--- Source document ---
☆ ☆ ☆ ☆ ☆ ☆ ☆

Pinecone

In Pinecone a collection is a static and non-queryable copy of an index, therefore, unlike other vector dbs, the Pinecone procedures work on indexes instead of collections.

However, the vectordb procedures to handle CRUD operations on collections are usually named apoc.ml.<vdbname>.createCollection and apoc.ml.<vdbname>.deleteCollection, so to be consistent, the Pinecone index procedures are named apoc.ml.pinecone.createCollection and apoc.ml.pinecone.deleteCollection.

Here is a list of all available Pinecone procedures:

name description

apoc.vectordb.pinecone.info(hostOrKey, index, $config)

Get information about the specified existing index or throws a 404 error if it does not exist

apoc.vectordb.pinecone.createCollection(hostOrKey, index, similarity, size, $config)

Creates an index, with the name specified in the 2nd parameter, and with the specified similarity and size. The default endpoint is <hostOrKey param>/indexes.

apoc.vectordb.pinecone.deleteCollection(hostOrKey, index, $config)

Deletes an index with the name specified in the 2nd parameter. The default endpoint is <hostOrKey param>/indexes/<index param>.

apoc.vectordb.pinecone.upsert(hostOrKey, index, vectors, $config)

Upserts, in the index with the name specified in the 2nd parameter, the vectors [{id: 'id', vector: '<vectorDb>', medatada: '<metadata>'}]. The default endpoint is <hostOrKey param>/vectors/upsert.

apoc.vectordb.pinecone.delete(hostOrKey, index, ids, $config)

Delete the vectors with the specified ids. The default endpoint is <hostOrKey param>/indexes/<index param>.

apoc.vectordb.pinecone.get(hostOrKey, index, ids, $config)

Get the vectors with the specified ids. The default endpoint is <hostOrKey param>/vectors/fetch.

apoc.vectordb.pinecone.getAndUpdate(hostOrKey, index, ids, $config)

Get the vectors with the specified ids, and optionally creates/updates neo4j entities. The default endpoint is <hostOrKey param>/vectors/fetch.

apoc.vectordb.pinecone.query(hostOrKey, index, vector, filter, limit, $config)

Retrieve closest vectors the the defined vector, limit of results, in the index with the name specified in the 2nd parameter. The default endpoint is <hostOrKey param>/query.

apoc.vectordb.pinecone.queryAndUpdate(hostOrKey, index, vector, filter, limit, $config)

Retrieve closest vectors the the defined vector, limit of results, in the index with the name specified in the 2nd parameter, and optionally creates/updates neo4j entities. The default endpoint is <hostOrKey param>/query.

where the 1st parameter can be a key defined by the apoc config apoc.pinecone.<key>.host=myHost.

The default hostOrKey is "https://api.pinecone.io", therefore in general can be null with the createCollection and deleteCollection procedures, and equal to the host name, with the other ones, that is, the one indicated in the Pinecone dashboard:

pinecone index

Examples

The following example assume we want to create and manage an index called test-index.

☆ ☆ ☆ ☆ ☆ ☆ ☆

--- Task 1 ---
From the Pinecone page, write out the text between "Delete the vectors" and "ids. The default endpoint is <hostOrKey param>/vectors/fetch.", inclusive.
--- Task 2 ---
List each distinct default endpoint that the Pinecone page gives for its procedures, naming each one only once.

--- Material ---
☆ ☆ ☆ ☆ ☆ ☆ ☆

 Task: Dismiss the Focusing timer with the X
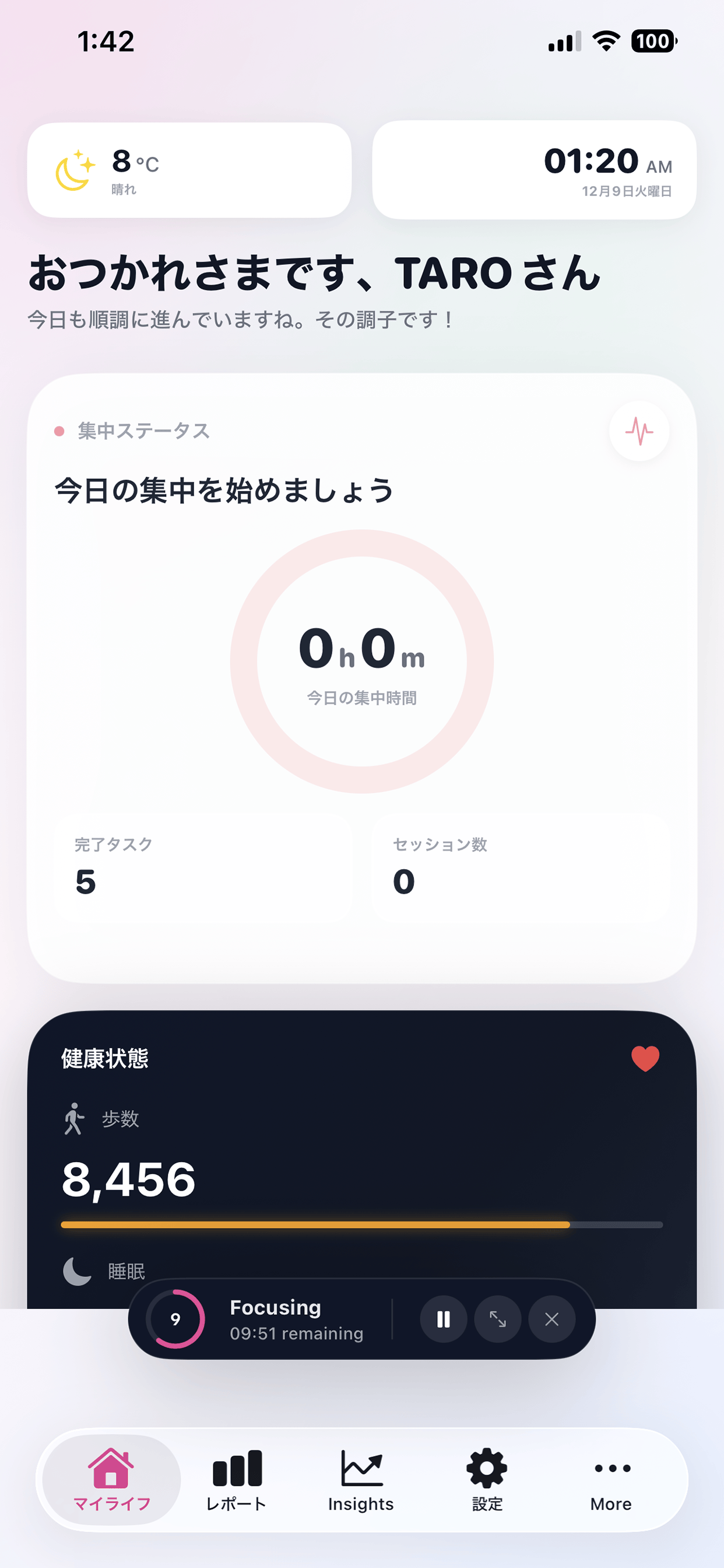[x=552, y=1320]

☆ ☆ ☆ ☆ ☆ ☆ ☆

--- Task result 1 ---
Delete the vectors with the specified ids. The default endpoint is <hostOrKey param>/indexes/<index param>.

apoc.vectordb.pinecone.get(hostOrKey, index, ids, $config)

Get the vectors with the specified ids. The default endpoint is <hostOrKey param>/vectors/fetch.

--- Task result 2 ---
<hostOrKey param>/indexes
<hostOrKey param>/indexes/<index param>
<hostOrKey param>/vectors/upsert
<hostOrKey param>/vectors/fetch
<hostOrKey param>/query